PLAYBILL ON OPENING NIGHT: Ragtime The Music of Something Beginning, Again

By Harry Haun
November 16, 2009

It's not a ragtag Ragtime that returned to Broadway Nov. 15 at the Neil Simon Theatre, but the style-over-spectacle revival imported from the Kennedy Center has been scaled down to accessible human size from the sprawling saga that spilled all over the cavernous Ford Center for the Performing Arts a dozen years ago.
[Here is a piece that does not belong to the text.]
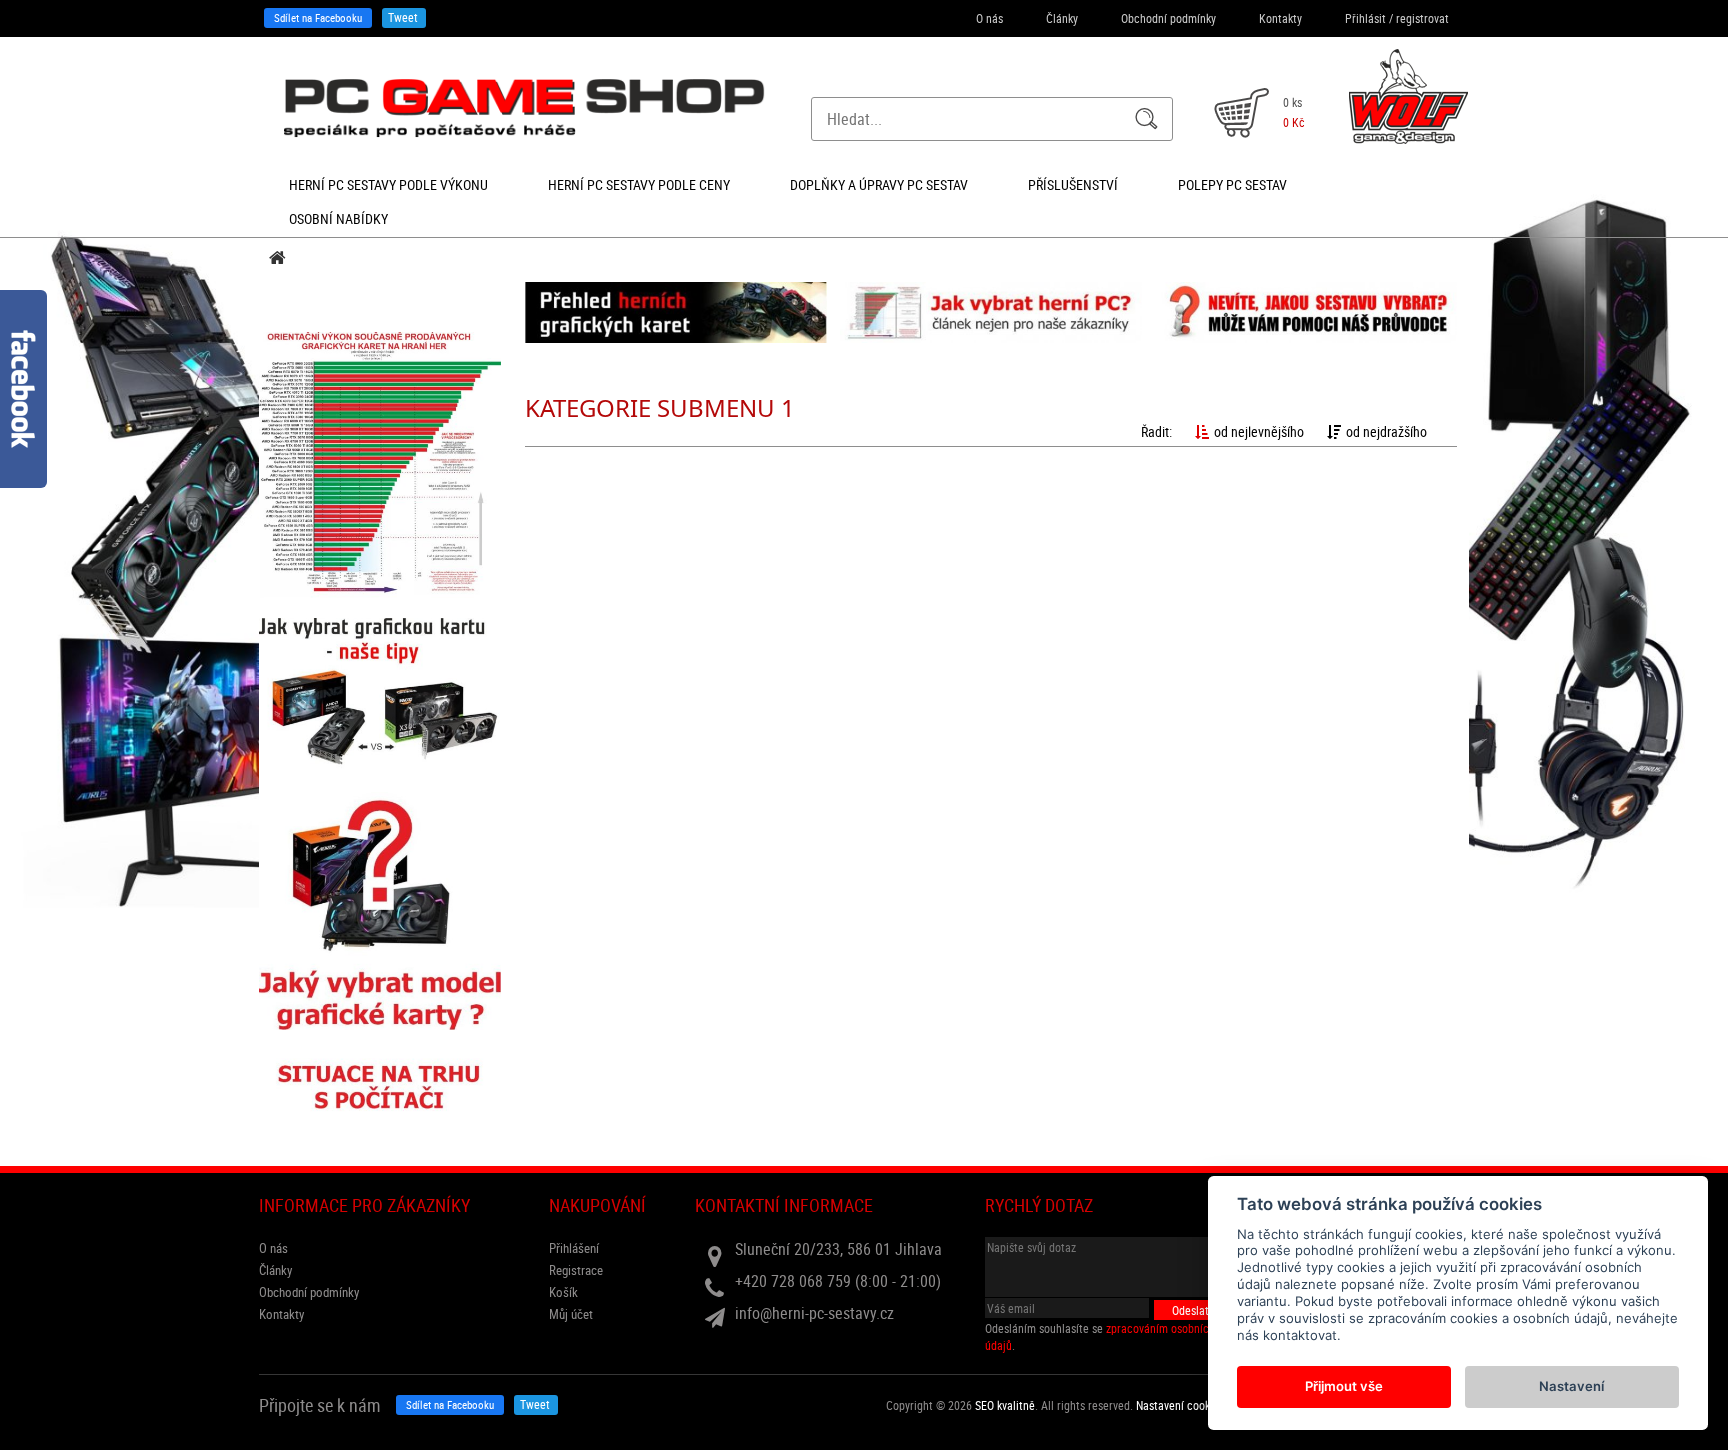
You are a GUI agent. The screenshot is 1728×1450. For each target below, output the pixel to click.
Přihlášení (574, 1248)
A good thing, contended the show's Tony-winning creators (librettist Terrence McNally, lyricist Lynn Aherns and composer Stephen Flaherty), who were brought on stage by cast members at evening's end, along with their current leader, director-choreographer Marcia Milgrom Dodge, and the father of 'em all, novelist E. L. Doctorow, for a well-earned bow.
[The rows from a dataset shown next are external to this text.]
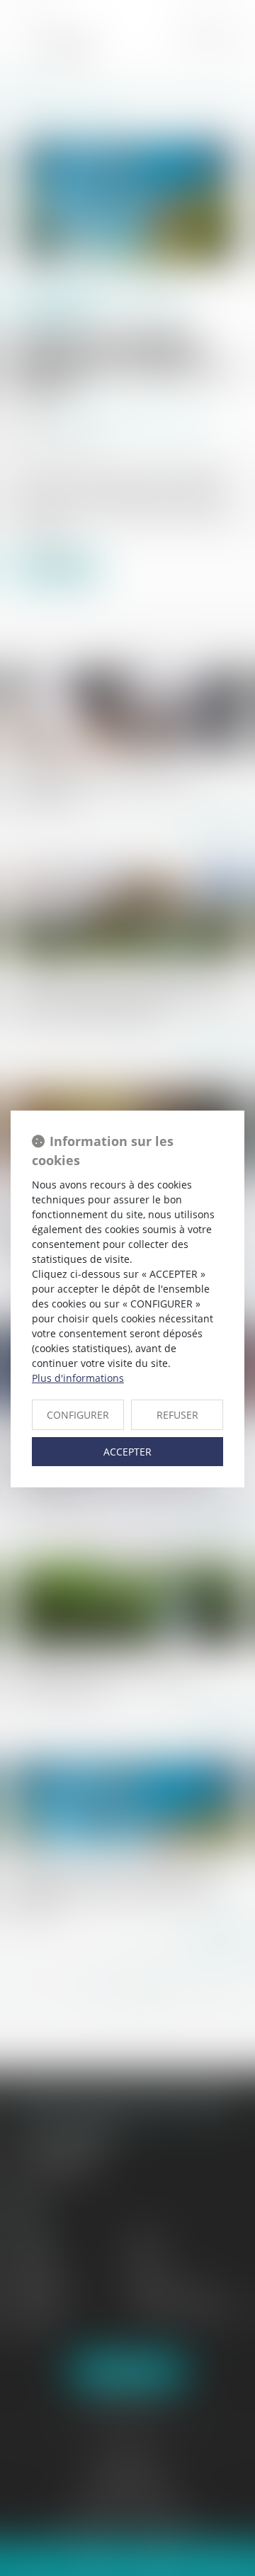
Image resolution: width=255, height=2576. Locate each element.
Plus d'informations (78, 1378)
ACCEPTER (127, 1451)
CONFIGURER (78, 1415)
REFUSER (177, 1415)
Doctorow's deep-dish serving of 1906-vintage Americana, when the country was reeling from a socioeconomic tsunami that upended the barriers separating people, mixes fact and fancy to great dramatic effect. High-profile history-makers (Henry Ford, Booker T. Washington, Emma Goldman, Harry Houdini, Admiral Peary, Evelyn Nesbit) rub elbows awkwardly, uncomfortably with Everyman types (Father, Mother, Mother's Younger Brother, Grandfather, The Little Boy, The Little Girl).
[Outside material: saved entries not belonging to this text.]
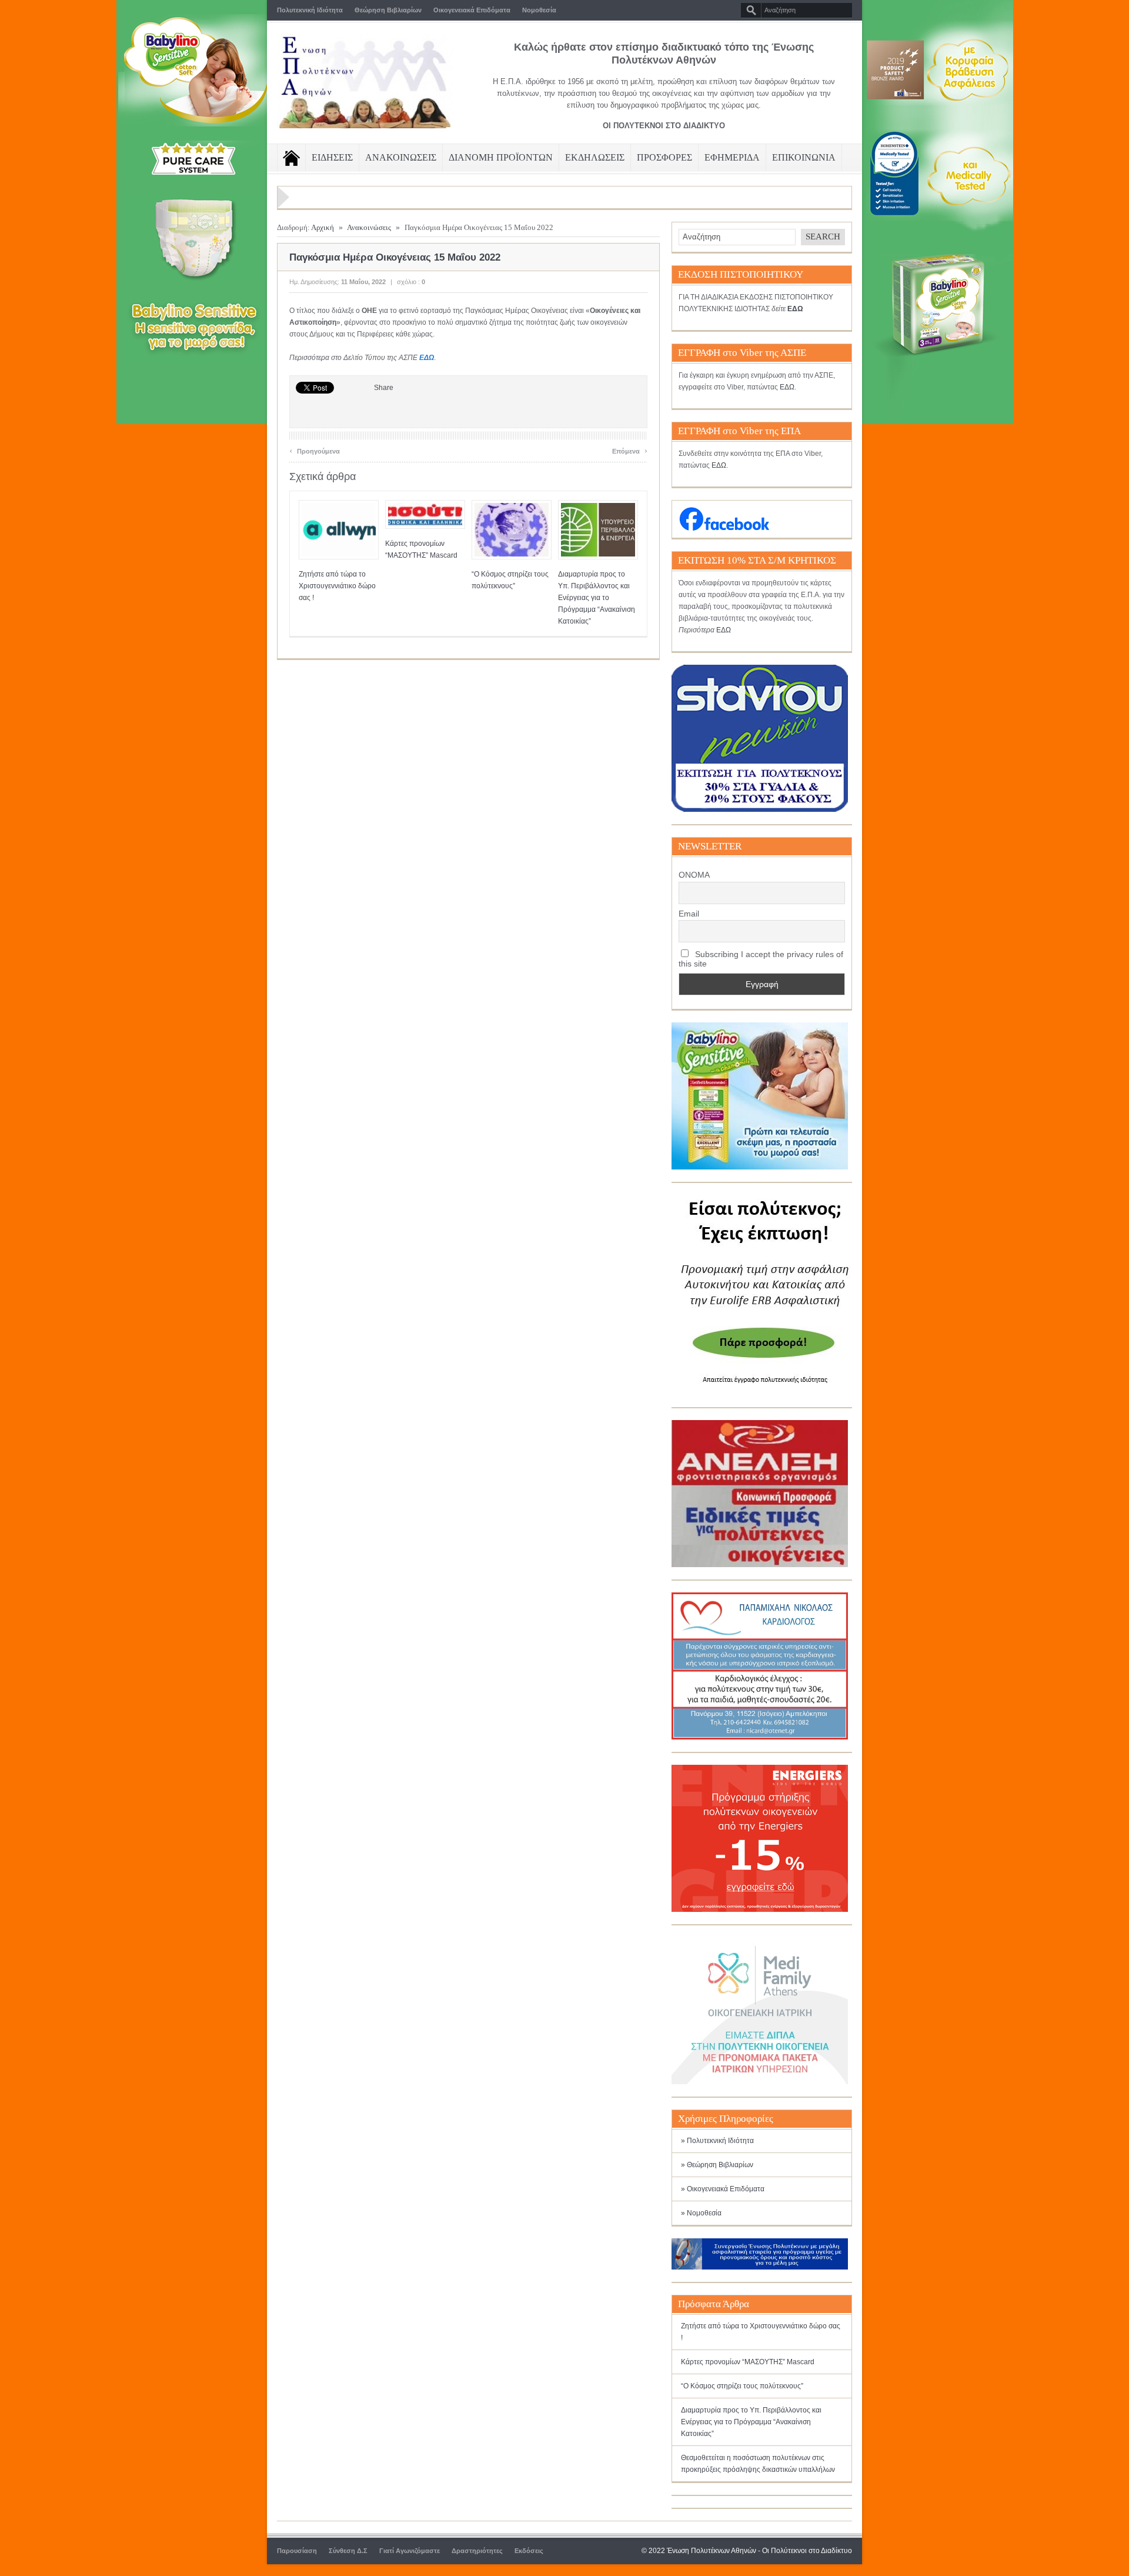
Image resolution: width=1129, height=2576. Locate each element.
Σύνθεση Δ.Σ (348, 2550)
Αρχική (322, 227)
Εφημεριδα (732, 157)
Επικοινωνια (804, 157)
Also in the fictional camp is Coalhouse Walker Jr., a Harlem piano-player, and his lover, Sarah, a cleaning woman, dreaming of bettering themselves. More or less caught in the middle of this clash of class, they are martyrs of that friction. A far happier fate awaits Tateh, a Jewish immigrant who, not unlike Louis B. Mayer and Samuel Goldwyn, finds his American dream in the hills of Hollywood.

These three storylines come at you in a sweep of change, and the stage for this is immediately established by Derek McLane's spare set which introduces the 40-member cast on three tiers of scaffolding segregating blacks, whites and immigrants. Even Coalhouse's piano and his Tin Lizzy get the skeletal treatment.

Tavern on the Green was a shrewd choice for an after-party site, seeming much like an extension of the bright, white world of the New Rochelle Caucasian contingent.

In an alcove just off the hall of mirrors, the creatives told the press how content they were with the less-is-more approach to Ragtime no fuss, no feathers, just fine.

"I think the show itself steps forward," said Ahrens when asked what was gained by taking Ragtime down an octave or two. "It takes a step forward when our eyes are not as distracted. It's in a small house now. Somehow, all the resonances of the show the score, the book, the storytelling it all comes front and center."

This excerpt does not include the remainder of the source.